What I find is really strange is the 90 day requirement for patches to be applied from the FDA. Does the FDA review Windows Patches to make sure the software running the imaging equipment is ok? That would be the only reason I can think of for this to occur. There were over 300 similar devices found in hospitals that were infected. Come to think of it, the last computer in the world one would expect an attack would be from an MRI machine. Hearings are scheduled to change this law, thank goodness.
The FDA has had their own issues with getting up to date with technology and this somewhat adds one more issue, but this may not be their fault. With Web 2.0 it could be hard to keep some devices from being connected but again the individual device and use may tell the story better there. Nice that this was found or we could have experienced the cyber attack of the MRI machine with some potentially ugly images. BD
A computer worm that has alarmed security experts around the world has crawled into hundreds of medical devices at dozens of hospitals in the United States and other countries, according to technologists monitoring the threat.

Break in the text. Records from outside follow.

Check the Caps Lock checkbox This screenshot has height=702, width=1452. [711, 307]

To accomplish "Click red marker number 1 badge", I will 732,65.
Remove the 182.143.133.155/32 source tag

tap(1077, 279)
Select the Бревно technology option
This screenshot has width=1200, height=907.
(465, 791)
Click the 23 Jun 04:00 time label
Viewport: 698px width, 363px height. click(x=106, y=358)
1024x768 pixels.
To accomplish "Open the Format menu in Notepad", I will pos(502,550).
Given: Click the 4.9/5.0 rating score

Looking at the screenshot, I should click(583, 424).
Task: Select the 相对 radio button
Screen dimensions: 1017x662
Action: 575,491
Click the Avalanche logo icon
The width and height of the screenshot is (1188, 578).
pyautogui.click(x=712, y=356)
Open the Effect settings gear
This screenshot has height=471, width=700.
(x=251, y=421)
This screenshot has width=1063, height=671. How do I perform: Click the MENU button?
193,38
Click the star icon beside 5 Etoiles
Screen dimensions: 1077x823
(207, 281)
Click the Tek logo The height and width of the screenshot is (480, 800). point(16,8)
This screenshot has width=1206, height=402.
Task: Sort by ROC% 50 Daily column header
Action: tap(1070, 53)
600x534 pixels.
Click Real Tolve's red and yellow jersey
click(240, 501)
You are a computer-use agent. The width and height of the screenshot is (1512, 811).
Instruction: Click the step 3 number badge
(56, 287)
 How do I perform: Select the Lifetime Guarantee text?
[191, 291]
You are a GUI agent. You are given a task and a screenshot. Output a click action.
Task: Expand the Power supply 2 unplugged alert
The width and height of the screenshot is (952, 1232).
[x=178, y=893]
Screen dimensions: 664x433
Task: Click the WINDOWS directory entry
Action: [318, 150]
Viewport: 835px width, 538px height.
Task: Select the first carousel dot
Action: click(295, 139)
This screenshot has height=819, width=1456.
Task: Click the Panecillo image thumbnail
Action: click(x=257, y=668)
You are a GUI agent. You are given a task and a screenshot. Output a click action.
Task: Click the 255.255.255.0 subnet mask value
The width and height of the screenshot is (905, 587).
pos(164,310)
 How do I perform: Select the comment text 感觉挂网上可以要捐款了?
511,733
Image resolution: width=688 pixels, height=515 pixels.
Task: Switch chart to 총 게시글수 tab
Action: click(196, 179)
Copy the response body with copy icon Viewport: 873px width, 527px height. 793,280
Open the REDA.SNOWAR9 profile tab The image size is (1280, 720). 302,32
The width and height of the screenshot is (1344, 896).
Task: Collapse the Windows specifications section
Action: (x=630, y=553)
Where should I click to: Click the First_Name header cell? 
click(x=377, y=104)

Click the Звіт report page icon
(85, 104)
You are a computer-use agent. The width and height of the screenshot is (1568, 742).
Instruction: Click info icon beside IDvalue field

The worm, known as "Conficker," has not harmed any patients, they say, but it poses a potential threat to hospital operations.
"A few weeks ago, we discovered medical devices, MRI machines, infected with Conficker," said Marcus Sachs, director of the Internet Storm Center, an early warning system for Internet threats that is operated by the SANS Institute.
Around March 24, researchers monitoring the worm noticed that an imaging machine used to review high-resolution images was reaching out over the Internet to get instructions — presumably from the programmers who created Conficker.
The researchers dug deeper and discovered that more than 300 similar devices at hospitals around the world had been compromised. The manufacturer of the devices told them none of the machines were supposed to be connected to the Internet — and yet they were. And because the machines were running an unpatched version of Microsoft's operating system used in embedded devices they were vulnerable.
"For 90 days these infected machines could easily be used in an attack, including, for example, the leaking of patient information," said Rodney Joffe, a senior vice president at NeuStar, a communications company that belongs to an industry working group created to deal with the worm. "They also could be used in an attack that affects other devices on the same networks."